What to produce:
Word for word, set down the lines from the one that contains "You are a GUI" through the final line of the data; no pictures belong in the copy.

Dataset records:
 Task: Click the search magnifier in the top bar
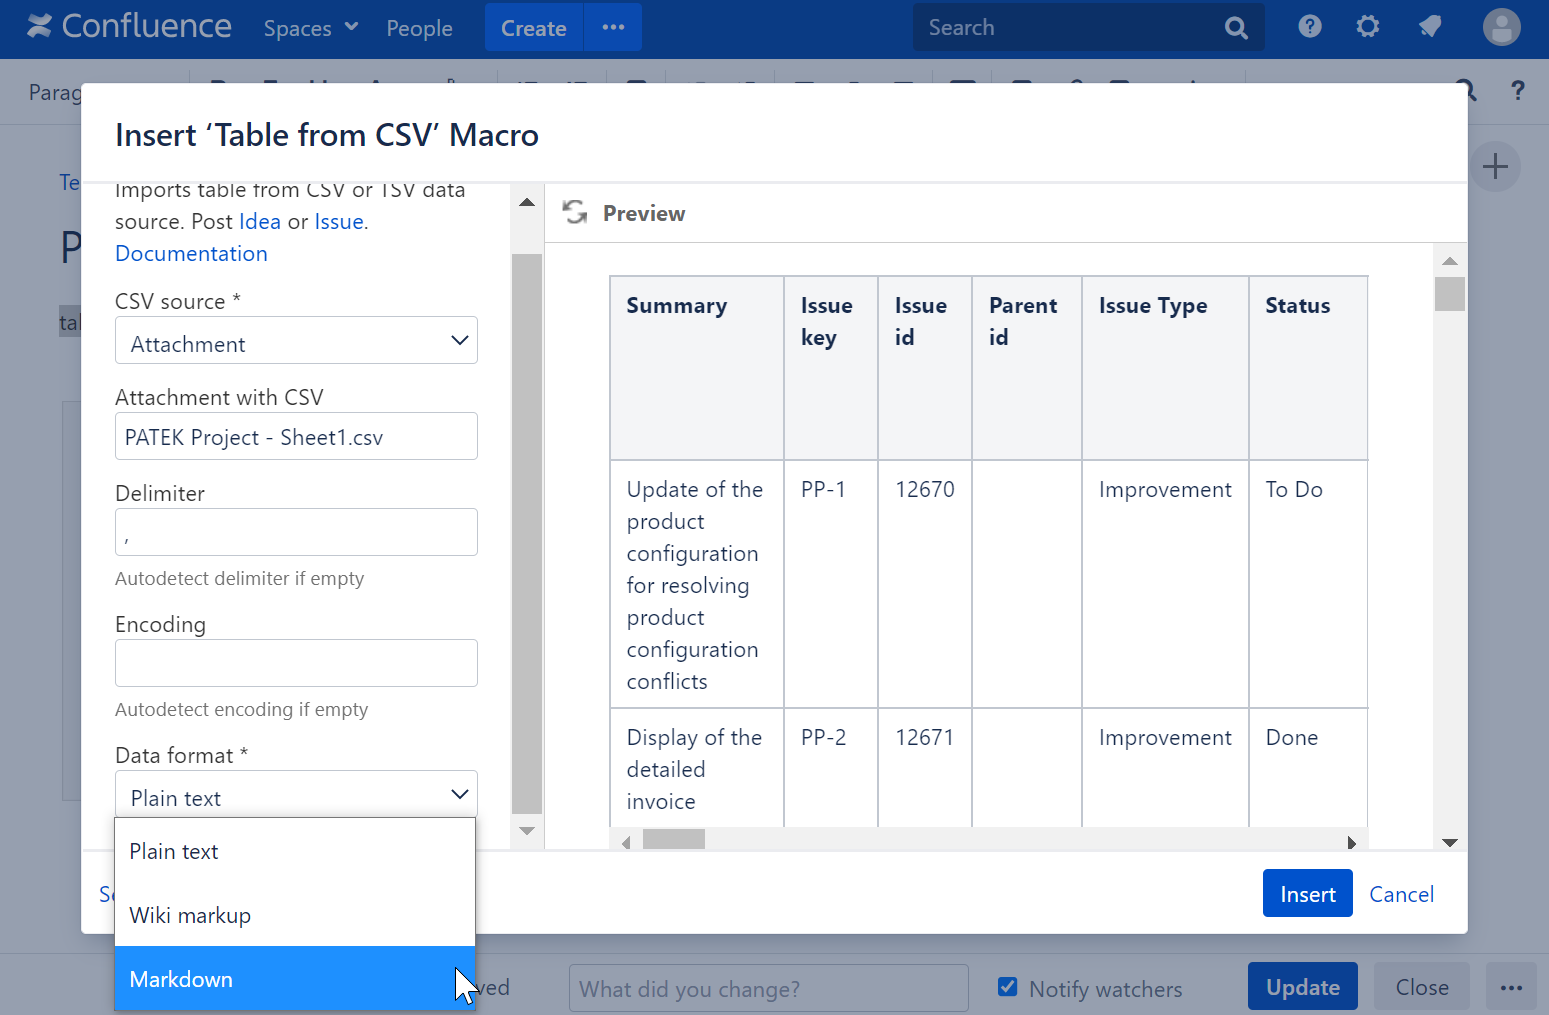click(x=1236, y=27)
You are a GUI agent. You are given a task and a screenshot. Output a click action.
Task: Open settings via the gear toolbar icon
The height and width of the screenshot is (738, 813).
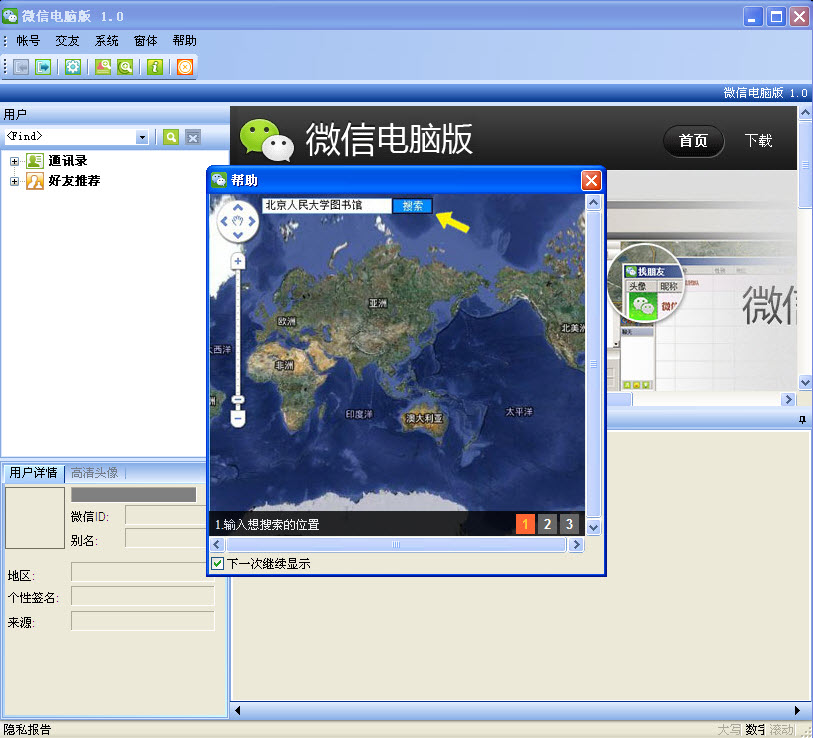coord(72,67)
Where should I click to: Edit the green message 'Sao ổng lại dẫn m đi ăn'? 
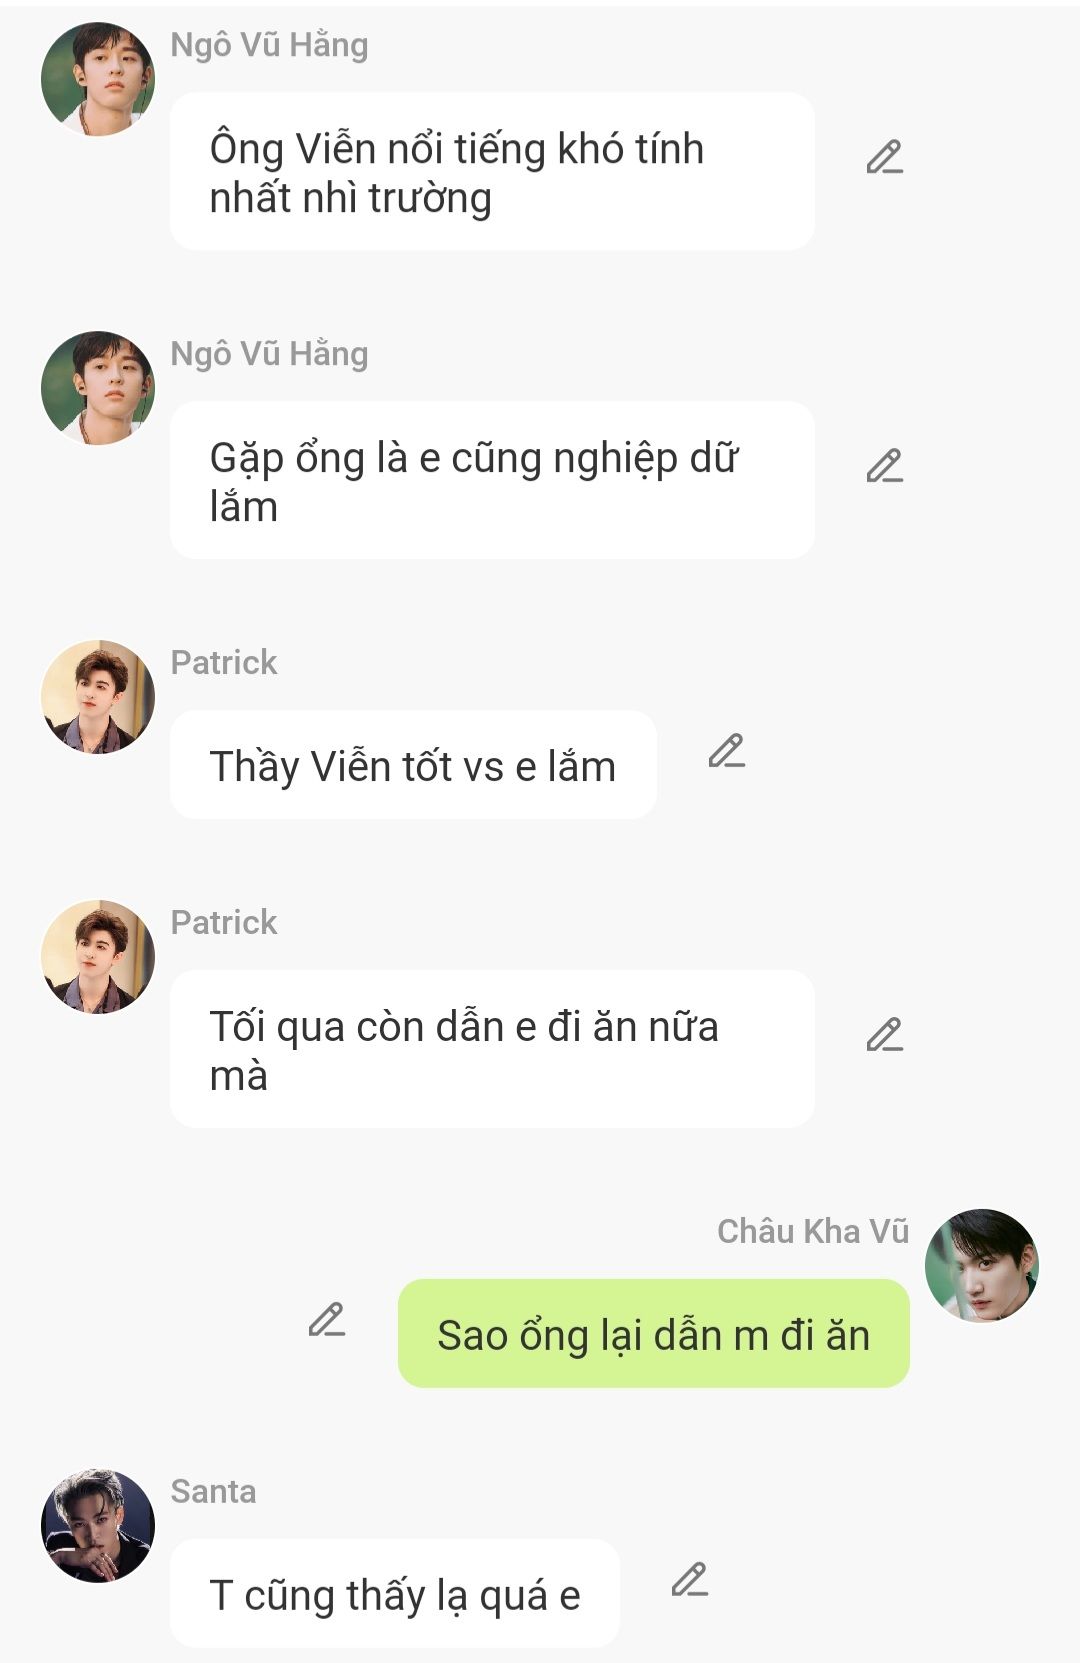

Worked solution:
You are a GUI agent. You are given a task and a screenshot. Output a click action.
Task: Open settings via the gear toolbar icon
The height and width of the screenshot is (738, 813).
coord(72,67)
Where should I click to: Edit the green message 'Sao ổng lại dẫn m đi ăn'? 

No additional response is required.